GIVEN EXERCISE A: In the email about reusing Beam's Fn services, what does Max suggest setting up?

Hi Jincheng,

Copying code is a solution for the short term. In the long run I'd like the Fn services to be a library not only for the Beam portability layer but also for other projects which want to leverage it. We should thus make an effort to make it more generic/extensible where necessary and feasible.

Since you are investigating reuse of Beam portability in the context of Flink, do you think it would make sense to setup a document where we collect ideas and challenges?

Thanks,
Max

On 23.04.19 13:00, jincheng sun wrote:
Hi Reuven,

I think you have provided an optional solution for other community which wants to take advantage of Beam's existing achievements. Thank you very much!

GIVEN EXERCISE B: Render the listing as a Markdown table with the columns Row and Line, starting with its first line and going on through the line with "Copy Item Properties". Leave out blank lines.

STORED ROWS:
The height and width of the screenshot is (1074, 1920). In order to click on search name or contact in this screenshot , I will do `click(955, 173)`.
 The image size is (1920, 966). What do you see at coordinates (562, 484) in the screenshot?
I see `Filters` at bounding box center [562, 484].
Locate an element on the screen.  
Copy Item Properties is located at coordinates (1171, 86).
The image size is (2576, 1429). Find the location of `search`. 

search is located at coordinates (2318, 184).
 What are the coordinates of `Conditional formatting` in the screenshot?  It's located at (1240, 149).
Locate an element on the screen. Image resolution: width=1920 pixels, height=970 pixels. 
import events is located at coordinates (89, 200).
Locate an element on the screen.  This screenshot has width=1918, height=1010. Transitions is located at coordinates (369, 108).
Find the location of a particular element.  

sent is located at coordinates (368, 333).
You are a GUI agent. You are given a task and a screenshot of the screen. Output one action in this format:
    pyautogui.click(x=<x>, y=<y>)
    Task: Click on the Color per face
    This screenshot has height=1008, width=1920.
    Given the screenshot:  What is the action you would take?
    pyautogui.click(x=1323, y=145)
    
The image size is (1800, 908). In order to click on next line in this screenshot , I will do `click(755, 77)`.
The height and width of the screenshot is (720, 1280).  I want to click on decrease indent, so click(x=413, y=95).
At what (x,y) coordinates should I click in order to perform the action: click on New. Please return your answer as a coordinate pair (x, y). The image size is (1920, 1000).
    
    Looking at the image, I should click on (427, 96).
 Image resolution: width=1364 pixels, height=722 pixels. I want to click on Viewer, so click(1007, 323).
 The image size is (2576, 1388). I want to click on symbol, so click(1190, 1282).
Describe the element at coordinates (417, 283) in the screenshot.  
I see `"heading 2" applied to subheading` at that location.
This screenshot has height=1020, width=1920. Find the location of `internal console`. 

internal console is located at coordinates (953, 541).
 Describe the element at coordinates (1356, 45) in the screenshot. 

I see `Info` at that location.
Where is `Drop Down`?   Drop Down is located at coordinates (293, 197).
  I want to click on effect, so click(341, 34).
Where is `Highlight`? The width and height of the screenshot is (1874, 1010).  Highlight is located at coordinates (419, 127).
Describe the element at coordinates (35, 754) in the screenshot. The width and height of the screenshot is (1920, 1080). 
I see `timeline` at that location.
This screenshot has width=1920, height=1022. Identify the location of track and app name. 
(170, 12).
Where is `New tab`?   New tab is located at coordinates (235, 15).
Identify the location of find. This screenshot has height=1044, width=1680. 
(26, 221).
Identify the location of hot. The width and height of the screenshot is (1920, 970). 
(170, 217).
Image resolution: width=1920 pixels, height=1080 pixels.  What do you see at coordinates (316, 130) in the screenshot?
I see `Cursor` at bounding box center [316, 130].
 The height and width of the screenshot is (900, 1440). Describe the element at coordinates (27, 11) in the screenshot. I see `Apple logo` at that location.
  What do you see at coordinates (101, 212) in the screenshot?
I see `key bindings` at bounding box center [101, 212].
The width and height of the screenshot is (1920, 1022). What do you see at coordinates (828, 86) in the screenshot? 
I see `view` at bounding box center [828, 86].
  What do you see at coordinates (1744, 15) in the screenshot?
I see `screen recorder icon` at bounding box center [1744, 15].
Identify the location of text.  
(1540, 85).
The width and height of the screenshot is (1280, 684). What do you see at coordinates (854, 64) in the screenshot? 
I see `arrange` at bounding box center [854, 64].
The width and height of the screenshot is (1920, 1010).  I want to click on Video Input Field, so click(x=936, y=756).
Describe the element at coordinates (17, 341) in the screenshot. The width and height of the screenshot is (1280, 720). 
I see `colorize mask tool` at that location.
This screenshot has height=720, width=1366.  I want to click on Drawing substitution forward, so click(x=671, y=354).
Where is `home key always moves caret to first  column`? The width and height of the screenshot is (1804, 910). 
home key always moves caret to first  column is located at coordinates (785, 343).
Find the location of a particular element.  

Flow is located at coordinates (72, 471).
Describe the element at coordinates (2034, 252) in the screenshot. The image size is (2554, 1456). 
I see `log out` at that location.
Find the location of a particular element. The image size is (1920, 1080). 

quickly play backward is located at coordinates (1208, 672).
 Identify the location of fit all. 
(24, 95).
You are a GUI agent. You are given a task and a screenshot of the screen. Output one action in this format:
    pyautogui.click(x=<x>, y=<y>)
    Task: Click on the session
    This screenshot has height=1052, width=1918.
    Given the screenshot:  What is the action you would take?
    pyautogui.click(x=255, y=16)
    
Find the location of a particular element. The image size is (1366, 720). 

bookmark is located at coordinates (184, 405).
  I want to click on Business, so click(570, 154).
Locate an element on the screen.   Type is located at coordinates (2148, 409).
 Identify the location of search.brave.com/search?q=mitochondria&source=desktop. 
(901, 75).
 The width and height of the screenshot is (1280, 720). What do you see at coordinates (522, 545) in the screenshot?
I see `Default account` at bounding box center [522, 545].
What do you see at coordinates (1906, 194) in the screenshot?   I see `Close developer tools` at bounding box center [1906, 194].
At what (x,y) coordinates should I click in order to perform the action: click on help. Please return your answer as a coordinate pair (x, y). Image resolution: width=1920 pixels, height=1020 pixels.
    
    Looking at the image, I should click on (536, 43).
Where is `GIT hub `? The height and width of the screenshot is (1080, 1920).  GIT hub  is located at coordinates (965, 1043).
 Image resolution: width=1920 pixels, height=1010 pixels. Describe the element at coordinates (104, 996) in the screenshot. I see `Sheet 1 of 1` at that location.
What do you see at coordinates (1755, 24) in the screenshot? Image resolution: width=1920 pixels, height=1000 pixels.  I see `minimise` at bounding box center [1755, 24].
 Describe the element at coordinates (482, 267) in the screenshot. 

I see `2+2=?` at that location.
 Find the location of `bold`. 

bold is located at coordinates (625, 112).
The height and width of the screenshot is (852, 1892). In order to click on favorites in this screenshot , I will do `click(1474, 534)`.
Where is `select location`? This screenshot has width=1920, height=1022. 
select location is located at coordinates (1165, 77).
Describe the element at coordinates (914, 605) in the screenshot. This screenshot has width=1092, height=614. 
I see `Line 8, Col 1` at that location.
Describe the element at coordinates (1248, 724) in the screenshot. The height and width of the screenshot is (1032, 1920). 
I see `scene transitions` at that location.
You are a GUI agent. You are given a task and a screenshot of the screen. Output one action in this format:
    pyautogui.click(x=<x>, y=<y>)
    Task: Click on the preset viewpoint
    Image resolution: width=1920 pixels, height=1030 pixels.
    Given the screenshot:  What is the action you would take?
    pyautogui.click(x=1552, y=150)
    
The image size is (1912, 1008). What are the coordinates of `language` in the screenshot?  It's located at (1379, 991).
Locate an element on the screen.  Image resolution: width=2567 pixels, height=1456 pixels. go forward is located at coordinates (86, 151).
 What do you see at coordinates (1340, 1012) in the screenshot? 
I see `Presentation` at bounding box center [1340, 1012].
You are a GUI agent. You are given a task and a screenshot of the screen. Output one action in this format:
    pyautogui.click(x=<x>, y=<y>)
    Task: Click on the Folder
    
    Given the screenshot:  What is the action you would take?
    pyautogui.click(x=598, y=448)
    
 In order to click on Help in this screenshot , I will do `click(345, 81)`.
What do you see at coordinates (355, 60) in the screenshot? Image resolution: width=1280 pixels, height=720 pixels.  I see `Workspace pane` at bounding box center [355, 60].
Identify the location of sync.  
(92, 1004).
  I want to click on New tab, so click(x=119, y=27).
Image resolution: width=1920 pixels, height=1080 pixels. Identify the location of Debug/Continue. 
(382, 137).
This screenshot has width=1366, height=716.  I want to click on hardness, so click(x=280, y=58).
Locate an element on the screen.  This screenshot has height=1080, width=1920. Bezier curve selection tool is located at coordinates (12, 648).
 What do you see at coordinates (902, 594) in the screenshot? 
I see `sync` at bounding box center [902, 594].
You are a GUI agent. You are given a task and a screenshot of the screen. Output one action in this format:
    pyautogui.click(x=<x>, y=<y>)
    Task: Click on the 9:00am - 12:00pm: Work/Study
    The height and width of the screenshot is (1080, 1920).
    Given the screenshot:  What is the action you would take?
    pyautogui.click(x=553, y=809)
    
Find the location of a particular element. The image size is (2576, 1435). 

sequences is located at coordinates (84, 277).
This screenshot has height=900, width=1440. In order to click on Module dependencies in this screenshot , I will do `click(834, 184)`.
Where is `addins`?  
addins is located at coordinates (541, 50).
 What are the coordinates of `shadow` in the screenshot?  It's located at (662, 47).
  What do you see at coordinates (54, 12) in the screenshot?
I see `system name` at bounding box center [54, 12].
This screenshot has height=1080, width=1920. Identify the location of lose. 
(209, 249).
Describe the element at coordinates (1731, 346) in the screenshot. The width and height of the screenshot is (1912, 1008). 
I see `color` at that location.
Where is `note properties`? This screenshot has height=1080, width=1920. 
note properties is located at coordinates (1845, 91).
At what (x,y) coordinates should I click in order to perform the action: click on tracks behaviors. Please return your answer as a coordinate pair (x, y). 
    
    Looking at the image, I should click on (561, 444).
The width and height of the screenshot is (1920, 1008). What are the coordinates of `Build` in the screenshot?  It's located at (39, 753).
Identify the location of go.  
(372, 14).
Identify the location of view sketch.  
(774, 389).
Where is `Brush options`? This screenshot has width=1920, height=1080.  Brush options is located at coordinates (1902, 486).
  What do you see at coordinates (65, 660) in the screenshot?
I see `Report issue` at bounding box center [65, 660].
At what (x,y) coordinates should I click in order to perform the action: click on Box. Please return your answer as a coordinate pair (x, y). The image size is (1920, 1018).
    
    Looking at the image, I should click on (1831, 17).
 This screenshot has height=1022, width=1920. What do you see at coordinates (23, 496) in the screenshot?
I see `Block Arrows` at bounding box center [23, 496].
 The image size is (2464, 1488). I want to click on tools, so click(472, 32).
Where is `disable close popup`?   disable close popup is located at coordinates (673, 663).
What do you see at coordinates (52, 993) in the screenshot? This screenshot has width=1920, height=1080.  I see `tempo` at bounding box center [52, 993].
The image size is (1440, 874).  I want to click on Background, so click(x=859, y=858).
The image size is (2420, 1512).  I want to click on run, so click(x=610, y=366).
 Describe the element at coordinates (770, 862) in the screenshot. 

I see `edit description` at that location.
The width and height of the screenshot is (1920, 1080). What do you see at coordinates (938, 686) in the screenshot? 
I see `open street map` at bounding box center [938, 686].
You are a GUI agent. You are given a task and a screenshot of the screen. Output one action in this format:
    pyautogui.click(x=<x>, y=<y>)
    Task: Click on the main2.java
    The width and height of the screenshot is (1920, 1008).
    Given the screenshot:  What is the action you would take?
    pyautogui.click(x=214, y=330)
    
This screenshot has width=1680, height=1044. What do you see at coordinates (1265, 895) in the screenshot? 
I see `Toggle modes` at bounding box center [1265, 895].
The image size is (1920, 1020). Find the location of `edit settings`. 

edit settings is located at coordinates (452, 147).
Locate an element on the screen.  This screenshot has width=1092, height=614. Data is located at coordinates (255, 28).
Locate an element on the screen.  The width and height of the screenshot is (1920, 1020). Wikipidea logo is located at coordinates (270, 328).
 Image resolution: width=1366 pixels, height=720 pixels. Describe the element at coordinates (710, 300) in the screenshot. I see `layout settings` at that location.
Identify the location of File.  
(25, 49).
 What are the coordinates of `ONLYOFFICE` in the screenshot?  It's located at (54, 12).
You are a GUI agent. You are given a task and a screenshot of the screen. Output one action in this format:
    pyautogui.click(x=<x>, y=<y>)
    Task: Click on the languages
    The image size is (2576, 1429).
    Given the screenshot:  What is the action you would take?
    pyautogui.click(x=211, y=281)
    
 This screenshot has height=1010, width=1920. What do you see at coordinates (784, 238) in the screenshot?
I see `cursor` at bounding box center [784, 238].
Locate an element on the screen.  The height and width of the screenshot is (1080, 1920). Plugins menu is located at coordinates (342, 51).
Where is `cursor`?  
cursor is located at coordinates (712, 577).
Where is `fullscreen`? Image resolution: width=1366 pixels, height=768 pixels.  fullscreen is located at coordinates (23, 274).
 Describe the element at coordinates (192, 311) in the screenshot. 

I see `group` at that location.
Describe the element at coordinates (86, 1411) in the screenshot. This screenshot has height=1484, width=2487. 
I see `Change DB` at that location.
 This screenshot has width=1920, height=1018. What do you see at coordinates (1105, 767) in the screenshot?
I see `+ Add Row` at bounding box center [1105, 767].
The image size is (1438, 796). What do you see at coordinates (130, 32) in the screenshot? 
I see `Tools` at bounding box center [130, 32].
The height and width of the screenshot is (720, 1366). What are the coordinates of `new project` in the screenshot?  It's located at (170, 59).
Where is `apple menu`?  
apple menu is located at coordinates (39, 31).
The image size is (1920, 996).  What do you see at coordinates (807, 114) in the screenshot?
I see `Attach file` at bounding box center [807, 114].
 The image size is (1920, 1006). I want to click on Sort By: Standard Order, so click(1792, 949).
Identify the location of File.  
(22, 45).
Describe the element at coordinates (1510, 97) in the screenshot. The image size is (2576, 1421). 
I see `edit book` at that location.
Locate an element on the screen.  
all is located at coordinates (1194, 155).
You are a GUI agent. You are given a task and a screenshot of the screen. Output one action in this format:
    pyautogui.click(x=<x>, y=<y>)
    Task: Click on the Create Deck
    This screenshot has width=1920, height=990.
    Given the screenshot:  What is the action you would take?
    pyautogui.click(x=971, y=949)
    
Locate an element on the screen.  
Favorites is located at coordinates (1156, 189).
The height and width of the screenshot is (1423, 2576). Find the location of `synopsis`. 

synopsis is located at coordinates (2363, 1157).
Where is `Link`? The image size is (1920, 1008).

FINAL RESULT A: A document to collect ideas and challenges about reusing Beam portability in the context of Flink.

FINAL RESULT B:
| Row | Line |
|---|---|
| 1 | The height and width of the screenshot is (1074, 1920). In order to click on search name or contact in this screenshot , I will do `click(955, 173)`. |
| 2 |  The image size is (1920, 966). What do you see at coordinates (562, 484) in the screenshot? |
| 3 | I see `Filters` at bounding box center [562, 484]. |
| 4 | Locate an element on the screen.   |
| 5 | Copy Item Properties is located at coordinates (1171, 86). |